My favourite parts of records like this are always the accidental bits – someone drops something or kicks over a beer bottle, or else a door slams. On Áine O'Dwyer’s organ record the cleaners potter around in the background. In Poul Gernes’ only existing recorded output – 20 minutes on a salvaged harmonium – his child comes into the shed and starts chattering while dad is playing. In all these moments, the room snaps into focus, and sound becomes space. In Malone’s ‘Glory Canon III (live in Hagakyrka)’ here, doors click open (or is it papers falling on marble floors?) and all of a sudden, you are not alone.

Jon Collin – Water & Rock Music Volumes 3–6
(Early Music)

A final entry for a favourite who also brings a space (or a place) to a recording. Jon Collin is one of my favourite living guitar players. He always records somewhere and I always feel like I’m listening in on something private.

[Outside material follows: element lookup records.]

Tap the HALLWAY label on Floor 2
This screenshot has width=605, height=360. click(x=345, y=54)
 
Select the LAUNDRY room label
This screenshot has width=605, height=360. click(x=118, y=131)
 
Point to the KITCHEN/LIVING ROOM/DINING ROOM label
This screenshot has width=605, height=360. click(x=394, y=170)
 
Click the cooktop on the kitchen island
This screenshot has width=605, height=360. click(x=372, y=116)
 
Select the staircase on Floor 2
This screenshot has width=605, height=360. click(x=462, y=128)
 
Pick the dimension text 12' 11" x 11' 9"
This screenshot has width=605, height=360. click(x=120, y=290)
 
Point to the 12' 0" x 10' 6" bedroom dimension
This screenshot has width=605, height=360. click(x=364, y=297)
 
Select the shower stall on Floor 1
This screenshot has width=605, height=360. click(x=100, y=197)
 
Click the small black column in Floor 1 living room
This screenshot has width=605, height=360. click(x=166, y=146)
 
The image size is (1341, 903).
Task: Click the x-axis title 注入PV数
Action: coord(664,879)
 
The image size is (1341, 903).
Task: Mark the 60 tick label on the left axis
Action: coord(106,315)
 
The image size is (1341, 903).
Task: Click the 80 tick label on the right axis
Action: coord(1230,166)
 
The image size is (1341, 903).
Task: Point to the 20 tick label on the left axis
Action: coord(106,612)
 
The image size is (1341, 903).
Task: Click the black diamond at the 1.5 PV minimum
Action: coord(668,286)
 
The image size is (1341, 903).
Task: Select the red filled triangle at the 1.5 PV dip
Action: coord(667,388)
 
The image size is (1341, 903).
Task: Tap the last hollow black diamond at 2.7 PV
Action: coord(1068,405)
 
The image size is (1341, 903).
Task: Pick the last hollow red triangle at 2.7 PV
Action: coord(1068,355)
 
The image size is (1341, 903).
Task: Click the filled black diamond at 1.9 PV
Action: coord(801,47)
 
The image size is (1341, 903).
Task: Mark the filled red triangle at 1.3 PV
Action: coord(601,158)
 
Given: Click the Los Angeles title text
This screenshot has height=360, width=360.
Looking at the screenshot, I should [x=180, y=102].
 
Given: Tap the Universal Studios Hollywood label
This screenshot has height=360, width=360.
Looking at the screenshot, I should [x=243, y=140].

My disclaimer here is that after buying a copy of Tony Conrad’s Four Violins from him in an English-themed pub behind Stockholm bus station we have become friends, so this post is not without bias. Before we met, one of his earlier records was the constant soundtrack to the late nights I was spending alone in my kitchen, drinking a lot and eating poorly. This week, after hosting too many concerts in his living room, he’s discounted all his releases in an attempt to make up some of the deposit his landlord is apparently withholding. All his solo Bandcamp stuff is discounted, and the entire discography of Early Music is about £20.

Some Fragmentary Footnotes On Other Occurrences

This sounds like the mangled entrails of something much more pleasant – a blood sausage squeezed rough handed from the meat of Morton Subotnik perhaps. Flaming Pines has released a heavyweight concept album. And as I finished this column Important announced two archival releases of early Oliveros. TIP!